For nearly 30 years, there’s been a store holding the same spot on Halifax’s corner of Quinpool and Vernon. For some people who grew up in Halifax, it’s a staple part of the community. For many newcomers, it’s one of the first places they’ll hear about. The store’s business? Video rental. Its name? Video Difference.
“It’s an entity that’s a lot more than just going and renting a movie. That’s not its purpose. Its purpose is to keep people aware of the many aspects of films over and above the next Hollywood blockbuster [and] to really keep you honest,” says Michael MacDonald, a film student at NSCAD University and a volunteer at the Carbon Arc, a small independent cinema on Barrington Street.

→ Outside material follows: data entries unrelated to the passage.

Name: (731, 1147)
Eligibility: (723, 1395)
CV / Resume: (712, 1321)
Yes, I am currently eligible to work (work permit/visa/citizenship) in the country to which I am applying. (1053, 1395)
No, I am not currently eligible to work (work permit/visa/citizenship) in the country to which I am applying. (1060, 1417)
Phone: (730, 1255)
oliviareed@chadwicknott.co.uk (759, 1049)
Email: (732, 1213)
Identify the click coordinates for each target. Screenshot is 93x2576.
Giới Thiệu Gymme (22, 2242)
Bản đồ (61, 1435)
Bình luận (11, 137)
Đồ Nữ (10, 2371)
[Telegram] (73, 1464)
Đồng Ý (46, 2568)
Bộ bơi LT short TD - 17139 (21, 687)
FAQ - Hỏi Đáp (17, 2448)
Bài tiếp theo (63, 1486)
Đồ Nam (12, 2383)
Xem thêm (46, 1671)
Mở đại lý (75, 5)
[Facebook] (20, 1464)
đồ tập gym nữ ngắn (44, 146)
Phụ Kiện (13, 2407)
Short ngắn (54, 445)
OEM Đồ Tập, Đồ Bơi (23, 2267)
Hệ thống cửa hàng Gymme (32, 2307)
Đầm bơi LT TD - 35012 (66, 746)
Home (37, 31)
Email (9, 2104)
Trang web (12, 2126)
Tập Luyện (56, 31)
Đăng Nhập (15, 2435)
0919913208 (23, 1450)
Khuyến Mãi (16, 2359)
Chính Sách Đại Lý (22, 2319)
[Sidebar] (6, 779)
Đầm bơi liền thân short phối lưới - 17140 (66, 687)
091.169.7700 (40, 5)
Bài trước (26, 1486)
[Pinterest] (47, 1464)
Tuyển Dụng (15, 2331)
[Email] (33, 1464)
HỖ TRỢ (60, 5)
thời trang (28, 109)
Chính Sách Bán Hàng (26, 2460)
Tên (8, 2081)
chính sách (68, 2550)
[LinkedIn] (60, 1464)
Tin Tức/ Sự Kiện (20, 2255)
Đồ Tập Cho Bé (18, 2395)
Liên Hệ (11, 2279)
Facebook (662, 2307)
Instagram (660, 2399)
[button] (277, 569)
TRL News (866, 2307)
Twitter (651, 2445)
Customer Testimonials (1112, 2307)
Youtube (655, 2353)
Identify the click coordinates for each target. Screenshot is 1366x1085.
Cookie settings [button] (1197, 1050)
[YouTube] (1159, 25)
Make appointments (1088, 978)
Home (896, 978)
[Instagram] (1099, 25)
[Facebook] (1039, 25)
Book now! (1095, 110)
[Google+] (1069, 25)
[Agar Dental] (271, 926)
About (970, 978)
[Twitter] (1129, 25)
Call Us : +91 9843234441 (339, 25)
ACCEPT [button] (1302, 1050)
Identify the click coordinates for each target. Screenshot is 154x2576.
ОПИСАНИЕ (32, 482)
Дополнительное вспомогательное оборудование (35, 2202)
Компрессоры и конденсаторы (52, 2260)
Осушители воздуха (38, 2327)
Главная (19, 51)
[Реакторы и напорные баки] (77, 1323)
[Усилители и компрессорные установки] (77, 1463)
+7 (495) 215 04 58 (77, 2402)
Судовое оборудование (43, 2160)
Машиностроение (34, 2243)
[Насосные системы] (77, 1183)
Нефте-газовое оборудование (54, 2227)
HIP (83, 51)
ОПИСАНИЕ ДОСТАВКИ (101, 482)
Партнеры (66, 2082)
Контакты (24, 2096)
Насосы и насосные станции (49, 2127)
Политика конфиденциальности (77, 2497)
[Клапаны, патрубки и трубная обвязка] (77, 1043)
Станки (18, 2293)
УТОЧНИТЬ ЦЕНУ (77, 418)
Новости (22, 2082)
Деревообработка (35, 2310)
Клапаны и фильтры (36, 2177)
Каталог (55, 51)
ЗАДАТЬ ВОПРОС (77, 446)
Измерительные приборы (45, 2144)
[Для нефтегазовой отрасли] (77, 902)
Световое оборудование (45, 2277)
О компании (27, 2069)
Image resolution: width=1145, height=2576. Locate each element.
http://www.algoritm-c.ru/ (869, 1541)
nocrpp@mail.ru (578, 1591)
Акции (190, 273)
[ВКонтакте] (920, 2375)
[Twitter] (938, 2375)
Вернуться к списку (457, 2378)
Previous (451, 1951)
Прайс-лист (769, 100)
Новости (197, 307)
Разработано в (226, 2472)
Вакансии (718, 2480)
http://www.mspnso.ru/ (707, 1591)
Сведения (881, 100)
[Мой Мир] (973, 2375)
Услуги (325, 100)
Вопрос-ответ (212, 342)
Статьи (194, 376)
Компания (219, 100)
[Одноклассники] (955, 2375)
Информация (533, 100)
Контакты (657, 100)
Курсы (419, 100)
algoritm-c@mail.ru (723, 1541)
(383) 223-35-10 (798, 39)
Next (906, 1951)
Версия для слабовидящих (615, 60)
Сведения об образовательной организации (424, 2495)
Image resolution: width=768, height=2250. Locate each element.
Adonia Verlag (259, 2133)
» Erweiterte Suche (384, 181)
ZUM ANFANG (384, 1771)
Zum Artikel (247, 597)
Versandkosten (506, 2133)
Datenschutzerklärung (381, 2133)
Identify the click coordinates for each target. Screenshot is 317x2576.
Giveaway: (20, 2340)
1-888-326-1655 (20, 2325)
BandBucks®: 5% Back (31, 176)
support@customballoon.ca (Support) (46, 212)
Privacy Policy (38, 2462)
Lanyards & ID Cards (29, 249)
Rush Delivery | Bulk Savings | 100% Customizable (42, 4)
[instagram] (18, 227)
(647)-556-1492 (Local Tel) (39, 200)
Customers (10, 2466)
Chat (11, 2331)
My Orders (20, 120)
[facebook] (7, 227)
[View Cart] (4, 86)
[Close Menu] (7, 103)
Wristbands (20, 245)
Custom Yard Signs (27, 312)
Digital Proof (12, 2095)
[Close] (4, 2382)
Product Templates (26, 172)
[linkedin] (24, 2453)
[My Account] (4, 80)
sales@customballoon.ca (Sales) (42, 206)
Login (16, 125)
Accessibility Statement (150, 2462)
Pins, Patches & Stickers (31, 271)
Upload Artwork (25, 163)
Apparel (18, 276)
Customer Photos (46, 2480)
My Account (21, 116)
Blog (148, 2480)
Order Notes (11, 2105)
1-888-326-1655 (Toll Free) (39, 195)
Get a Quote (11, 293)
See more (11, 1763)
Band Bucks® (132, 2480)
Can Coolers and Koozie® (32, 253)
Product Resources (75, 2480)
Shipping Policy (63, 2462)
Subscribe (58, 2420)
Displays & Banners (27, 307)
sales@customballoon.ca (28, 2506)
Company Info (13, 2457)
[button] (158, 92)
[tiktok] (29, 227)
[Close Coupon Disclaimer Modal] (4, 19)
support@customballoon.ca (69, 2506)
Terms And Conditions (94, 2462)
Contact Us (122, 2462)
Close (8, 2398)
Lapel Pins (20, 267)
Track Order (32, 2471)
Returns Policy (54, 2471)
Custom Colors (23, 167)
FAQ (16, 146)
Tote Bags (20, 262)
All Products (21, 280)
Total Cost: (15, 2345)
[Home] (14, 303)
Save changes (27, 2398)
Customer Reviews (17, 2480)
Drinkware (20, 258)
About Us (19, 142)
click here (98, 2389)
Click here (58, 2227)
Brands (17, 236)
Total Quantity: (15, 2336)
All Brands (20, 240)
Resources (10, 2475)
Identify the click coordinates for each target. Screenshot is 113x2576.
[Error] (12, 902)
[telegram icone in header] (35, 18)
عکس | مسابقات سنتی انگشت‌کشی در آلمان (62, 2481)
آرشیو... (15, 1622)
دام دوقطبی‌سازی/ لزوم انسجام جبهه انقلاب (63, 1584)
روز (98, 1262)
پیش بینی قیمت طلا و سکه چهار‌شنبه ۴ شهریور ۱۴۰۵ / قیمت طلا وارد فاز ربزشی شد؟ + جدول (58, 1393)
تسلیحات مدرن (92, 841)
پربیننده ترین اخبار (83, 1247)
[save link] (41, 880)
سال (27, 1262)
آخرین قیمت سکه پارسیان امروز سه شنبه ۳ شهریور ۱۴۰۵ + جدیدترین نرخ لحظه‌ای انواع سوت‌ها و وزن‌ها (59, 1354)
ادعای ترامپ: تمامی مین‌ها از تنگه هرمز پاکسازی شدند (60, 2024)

MacDonald, who is currently trying to watch seven movies a week as he works through a list of mostly rare, must-watch films, gave up a potential career with NASA to pursue filmmaking.
He says he loves film “from the bottom of [his] heart,” and it’s the sort of love that defines the store’s small but loyal market.
“[Video Difference] is really a gathering point for people that are into film,” says Tom Michael, who has owned the store since it became Video Difference in 1982. “We particularly deal with cinephiles: people who are into not only cinema but good stories whether they’re film or television and people who have time that’s valuable and enjoy a premium viewing experience, so that’s our main focus.”
MacDonald and Kitty Aal, a fellow Carbon Arc volunteer who calls film an “enormous passion”, both say that they depend on Video Difference to find the rare film they’ll watch next.
Aal says she likes how the employees seem genuinely interested in film and in offering suggestions. She says the carpeting and the multiple floors sets it apart from “boxy” chain stores. She even compares going into a video rental store like Video Difference to going into a candy shop.
“It’s good that it’s [open] 24 hours too. I find that kind of random,” she says with a laugh. “It’s like devotion to the cause.”
That devotion and the sense of community is “the vibe of the thing,” says MacDonald who, in true cinephile form, adds that this is a reference to a 1997 Australian film called The Castle, which he’s quick to recommend.
He also says that Video Difference is vital to Halifax’s film watchers and makers. The store, MacDonald says, reminds people that films are important to think about and, through its “complex” organizational system, opens customers up to more rare and independent films.
But places like Video Difference are a dying breed, says Sujit Sur, an assistant professor in Dalhousie University’s School of Business Administration. Online video rental businesses like Netflix, which came to Canada in September 2010, allows the sort of online convenience that a place like Video Difference cannot offer. “You have to ensure you can provide something to your customers that makes your offering more attractive than just clicking and getting it on my computer,” Sur says.
Indeed, there has been a shift as businesses like Netflix and iTunes gain popularity. On Quinpool Road, which as recently as four years ago had three video rental stores, now only Video Difference and a franchise of the American video rental chain Blockbuster remain. And in September 2010, Blockbuster filed for bankruptcy.
Sur cautions against Michael’s strategy of appealing to a niche community. “These people can also change very quickly. [Michael] also has to have a wider customer base or he has to increase his customer base,” he says. “If you focus only on, let’s say, those 100 people that you’re surviving on, sooner or later some of them will move away.”
And in fact, Aal and MacDonald both say they only get to Video Difference once or twice a month. While both cite the expense, which can be as high as $6.29 a movie, MacDonald also adds that he finds it can be more convenient to rent online.
But Michael says he sees online rental businesses and free filesharing websites as threats that are not insurmountable.
“These are variables, you’d have to be blind to say they’re not. But they’re not really game changers,” he says. “In other words, someone who was using Netflix today was probably going to the different computer sites already to watch their television, for the most part.”
And that niche community, which Michael estimates as closer to two to three thousand, remains the ace up his sleeve. MacDonald says that he’s ready to help defend his passion: “I hope and I sense, if they were getting in trouble, they would have a call to action and the community would rally and start renting again, even though they might not need to because everything’s available online now,” he says.
But it is clear that the niche needs to grow its membership, and whether or not this video store can continue to add to that community remains to be seen. Even Aal is unsure.
“I think we [cinephiles] are a dying breed. I don’t see a lot of younger people sort of getting bit by that bug. The bug’s dead,” she says. “That experience of renting has just become more and more rare, so people won’t even miss it because they’ve never experienced it to begin with.”